My F3HP is a handful especially with the MD-4 attached.  However, a number of years ago, I used one for a trip to San Francisco, and used it detached.  While I had been spoiled by the MD-4, I found it a great, compact camera, and it yielded some of the best Ektachrome I'd ever shot.  I only used Nikkor primes; 20mm, 24mm, 50mm, 105mm, 180mm, and 300mm lenses.  Fortunately, the weather cooperated, and no fog.

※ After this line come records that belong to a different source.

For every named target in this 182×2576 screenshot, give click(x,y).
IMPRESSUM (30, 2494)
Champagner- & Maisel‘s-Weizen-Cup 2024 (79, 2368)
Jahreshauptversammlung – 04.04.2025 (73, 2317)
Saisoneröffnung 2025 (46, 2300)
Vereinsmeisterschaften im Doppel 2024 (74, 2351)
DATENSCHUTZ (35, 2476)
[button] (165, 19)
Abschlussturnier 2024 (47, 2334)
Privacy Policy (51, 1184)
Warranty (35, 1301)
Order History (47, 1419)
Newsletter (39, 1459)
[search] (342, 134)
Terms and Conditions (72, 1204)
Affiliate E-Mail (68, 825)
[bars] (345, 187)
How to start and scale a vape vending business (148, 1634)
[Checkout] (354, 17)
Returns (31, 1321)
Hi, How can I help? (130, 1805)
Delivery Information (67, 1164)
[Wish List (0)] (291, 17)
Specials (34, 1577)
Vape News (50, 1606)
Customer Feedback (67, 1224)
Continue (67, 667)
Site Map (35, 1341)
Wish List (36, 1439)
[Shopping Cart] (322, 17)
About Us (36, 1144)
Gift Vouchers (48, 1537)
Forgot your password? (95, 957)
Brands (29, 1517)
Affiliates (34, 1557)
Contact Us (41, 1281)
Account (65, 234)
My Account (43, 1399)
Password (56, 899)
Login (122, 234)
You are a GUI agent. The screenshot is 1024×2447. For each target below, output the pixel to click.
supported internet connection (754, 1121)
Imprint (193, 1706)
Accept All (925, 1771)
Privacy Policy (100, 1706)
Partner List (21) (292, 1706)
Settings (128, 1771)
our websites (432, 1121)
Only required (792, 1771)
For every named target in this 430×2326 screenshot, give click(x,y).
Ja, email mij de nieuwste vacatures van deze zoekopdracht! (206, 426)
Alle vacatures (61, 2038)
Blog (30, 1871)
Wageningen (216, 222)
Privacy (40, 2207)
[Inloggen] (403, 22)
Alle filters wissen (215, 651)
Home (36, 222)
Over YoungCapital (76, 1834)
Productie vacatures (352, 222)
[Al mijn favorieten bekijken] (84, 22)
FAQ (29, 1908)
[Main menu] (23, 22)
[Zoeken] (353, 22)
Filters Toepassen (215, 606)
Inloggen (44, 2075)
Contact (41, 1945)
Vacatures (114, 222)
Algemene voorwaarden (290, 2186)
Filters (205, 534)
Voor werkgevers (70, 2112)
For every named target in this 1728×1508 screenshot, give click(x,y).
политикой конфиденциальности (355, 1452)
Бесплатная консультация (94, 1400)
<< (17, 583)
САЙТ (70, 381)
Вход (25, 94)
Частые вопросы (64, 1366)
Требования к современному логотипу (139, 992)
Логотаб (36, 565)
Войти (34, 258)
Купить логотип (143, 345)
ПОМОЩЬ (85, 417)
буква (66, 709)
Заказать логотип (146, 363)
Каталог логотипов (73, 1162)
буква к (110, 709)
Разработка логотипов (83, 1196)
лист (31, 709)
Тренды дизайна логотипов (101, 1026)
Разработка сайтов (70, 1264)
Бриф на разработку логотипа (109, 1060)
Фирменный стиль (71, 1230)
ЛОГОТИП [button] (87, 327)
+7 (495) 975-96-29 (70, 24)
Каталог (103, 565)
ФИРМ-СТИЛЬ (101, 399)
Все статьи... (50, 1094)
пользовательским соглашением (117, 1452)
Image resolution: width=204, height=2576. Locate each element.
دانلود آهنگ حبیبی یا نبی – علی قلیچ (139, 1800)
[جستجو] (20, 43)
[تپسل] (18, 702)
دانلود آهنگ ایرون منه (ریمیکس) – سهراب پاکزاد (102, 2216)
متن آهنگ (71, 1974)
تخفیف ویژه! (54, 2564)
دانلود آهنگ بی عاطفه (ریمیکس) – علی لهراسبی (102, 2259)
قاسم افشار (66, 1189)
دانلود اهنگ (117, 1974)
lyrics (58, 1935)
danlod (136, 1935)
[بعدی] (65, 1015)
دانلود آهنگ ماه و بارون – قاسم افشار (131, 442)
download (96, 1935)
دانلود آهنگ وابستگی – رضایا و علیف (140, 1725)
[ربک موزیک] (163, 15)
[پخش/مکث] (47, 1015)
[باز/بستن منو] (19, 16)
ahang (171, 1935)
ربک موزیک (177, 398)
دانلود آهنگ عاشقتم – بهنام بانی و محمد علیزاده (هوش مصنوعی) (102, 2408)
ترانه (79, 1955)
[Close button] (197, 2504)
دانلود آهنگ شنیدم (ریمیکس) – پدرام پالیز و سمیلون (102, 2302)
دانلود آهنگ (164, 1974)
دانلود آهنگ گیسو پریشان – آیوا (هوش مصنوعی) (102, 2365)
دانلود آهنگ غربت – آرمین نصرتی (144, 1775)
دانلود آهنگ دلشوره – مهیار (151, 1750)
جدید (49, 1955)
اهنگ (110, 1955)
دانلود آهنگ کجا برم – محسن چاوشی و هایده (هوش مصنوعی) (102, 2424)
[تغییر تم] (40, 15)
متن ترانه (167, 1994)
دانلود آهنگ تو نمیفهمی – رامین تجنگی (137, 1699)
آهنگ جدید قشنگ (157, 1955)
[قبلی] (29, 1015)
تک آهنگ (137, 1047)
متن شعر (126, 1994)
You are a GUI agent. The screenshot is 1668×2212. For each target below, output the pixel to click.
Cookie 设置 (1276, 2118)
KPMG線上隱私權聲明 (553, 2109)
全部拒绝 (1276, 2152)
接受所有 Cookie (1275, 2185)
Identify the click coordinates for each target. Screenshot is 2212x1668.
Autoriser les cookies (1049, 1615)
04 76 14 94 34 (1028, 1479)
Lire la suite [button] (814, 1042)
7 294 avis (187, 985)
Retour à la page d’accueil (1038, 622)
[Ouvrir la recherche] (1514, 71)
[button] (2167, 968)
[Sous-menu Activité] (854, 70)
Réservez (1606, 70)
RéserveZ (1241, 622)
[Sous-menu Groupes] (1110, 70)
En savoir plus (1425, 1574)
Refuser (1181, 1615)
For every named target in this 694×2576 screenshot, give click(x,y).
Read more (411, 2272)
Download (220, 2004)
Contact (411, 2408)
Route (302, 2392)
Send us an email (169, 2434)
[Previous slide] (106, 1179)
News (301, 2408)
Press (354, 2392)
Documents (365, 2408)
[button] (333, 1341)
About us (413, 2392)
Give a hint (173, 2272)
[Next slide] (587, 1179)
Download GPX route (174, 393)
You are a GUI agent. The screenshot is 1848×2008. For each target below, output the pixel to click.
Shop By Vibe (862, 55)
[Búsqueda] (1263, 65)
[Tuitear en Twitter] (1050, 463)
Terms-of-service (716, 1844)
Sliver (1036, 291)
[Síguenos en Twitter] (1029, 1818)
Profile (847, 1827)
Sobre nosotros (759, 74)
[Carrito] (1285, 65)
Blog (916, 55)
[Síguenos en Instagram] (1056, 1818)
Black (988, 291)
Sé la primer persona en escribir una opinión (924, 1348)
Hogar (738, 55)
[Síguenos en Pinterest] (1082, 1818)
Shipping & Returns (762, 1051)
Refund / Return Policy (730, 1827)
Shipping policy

I still use one, although I like my FM2 and FE variations, also.


----------



## compur (Oct 12, 2018)

The F3 was so popular Nikon had to continue making them throughout the entire production run of its successor, the F4, and well into the production run of the F5.


----------



## Derrel (Oct 12, 2018)

compur said:


> The F3 was so popular Nikon had to continue making them throughout the entire production run of its successor, the F4, and well into the production run of the F5.



I know that the F3 was the *longest-running camera model Nikon has ever made*...wasn't it nineteen years straight that he F3 was offered as part of the Nikon lineup?


----------



## compur (Oct 13, 2018)

... unless you count the FM10.

(Those who wish to inform me the FM10 isn't really a Nikon may now begin typing.)


----------



## cgw (Oct 13, 2018)

compur said:


> The F3 was so popular Nikon had to continue making them throughout the entire production run of its successor, the F4, and well into the production run of the F5.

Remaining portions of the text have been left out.